= Bulford solar alignment =

Neolithic monument in Wiltshire, England

The Bulford solar alignment is a Neolithic monument in Bulford, Wiltshire, England. The monument consisted of two wooden poles, 120 metres apart, that were aligned with the summer and winter solstices. The monument was radiocarbon dated to c. 3000 BC. It has been suggested that the alignment was a prototype for that at nearby Stonehenge, constructed 500 years later.

The excavation of the site was undertaken by Wessex Archaeology from 2013 and led by Phil Harding. In addition to the two postholes, there are 48 pits within, and associated with, the site. Some of these pits were in alignment with the posts. Food residues from pottery sherds in the pits were radiocarbon dated to around 2950 BC. Archaeologists discovered artefacts including Grooved ware pottery, animal bone, worked flints, and charcoal. These suggest that a large number of people were gathering at the site for short periods of time, rather than a settled occupation. One of the artefacts found was a rare discoidal Neolithic knife that had been deposited in an upright position in one of the pits; Harding has suggested this artefact had symbolic significance in relation to the sun.
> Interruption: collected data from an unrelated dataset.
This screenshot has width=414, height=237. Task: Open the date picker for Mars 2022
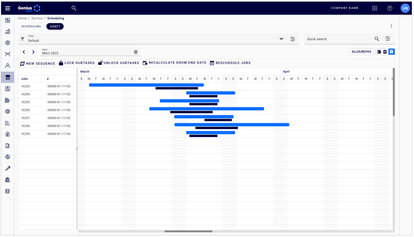coord(136,52)
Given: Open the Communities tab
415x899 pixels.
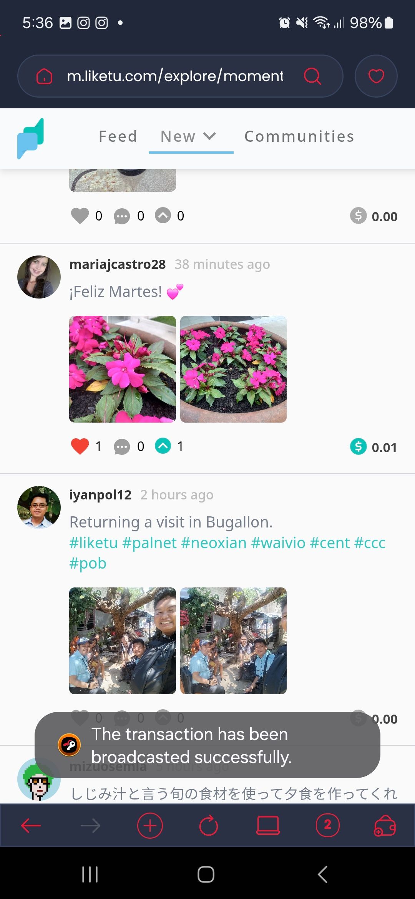Looking at the screenshot, I should coord(299,136).
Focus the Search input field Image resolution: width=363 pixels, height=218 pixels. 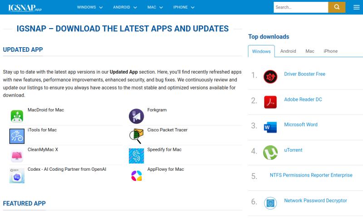(x=300, y=7)
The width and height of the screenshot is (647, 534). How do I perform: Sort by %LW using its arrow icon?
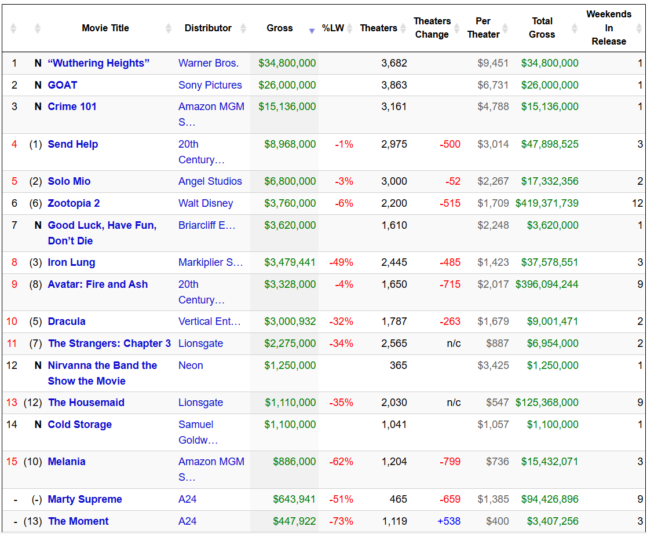coord(350,28)
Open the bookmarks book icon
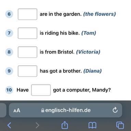The image size is (131, 131). (92, 125)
The monument was dated by both radiocarbon dating and through ancient astronomical mapping. Fabio Silva, an archaeoastronomer, analysed the alignment of the posts, and concluded that they lined up with the sunrise on the summer solstice and the sunset of the winter solstice in the year 2950 BC.

In addition to the Neolithic pits, archaeologists uncovered prehistoric ring ditches, a 7th to 8th century Anglo-Saxon cemetery and 20th-century military features.